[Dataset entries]
== == ==

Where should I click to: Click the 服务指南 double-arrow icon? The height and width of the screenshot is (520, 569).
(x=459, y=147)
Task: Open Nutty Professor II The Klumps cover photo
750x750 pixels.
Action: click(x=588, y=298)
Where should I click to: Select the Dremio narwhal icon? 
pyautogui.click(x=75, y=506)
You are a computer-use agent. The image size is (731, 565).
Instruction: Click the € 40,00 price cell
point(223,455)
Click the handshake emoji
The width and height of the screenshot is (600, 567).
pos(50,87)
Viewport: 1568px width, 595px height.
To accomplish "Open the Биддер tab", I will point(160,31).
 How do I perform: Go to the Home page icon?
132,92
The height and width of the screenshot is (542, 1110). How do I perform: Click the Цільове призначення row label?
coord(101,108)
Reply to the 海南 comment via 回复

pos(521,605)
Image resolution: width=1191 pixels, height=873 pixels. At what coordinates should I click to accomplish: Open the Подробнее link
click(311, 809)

== == ==

## [PROMPT]
Only a word-for-word repetition of the lines from the one containing "You are a computer-use" to the final line of the data above counts as the answer.

## [REPLY TO THE EXERCISE]
You are a computer-use agent. The image size is (731, 565).
Instruction: Click the € 40,00 price cell
point(223,455)
Click the handshake emoji
The width and height of the screenshot is (600, 567).
pos(50,87)
Viewport: 1568px width, 595px height.
To accomplish "Open the Биддер tab", I will point(160,31).
 How do I perform: Go to the Home page icon?
132,92
The height and width of the screenshot is (542, 1110). How do I perform: Click the Цільове призначення row label?
coord(101,108)
Reply to the 海南 comment via 回复

pos(521,605)
Image resolution: width=1191 pixels, height=873 pixels. At what coordinates should I click to accomplish: Open the Подробнее link
click(311, 809)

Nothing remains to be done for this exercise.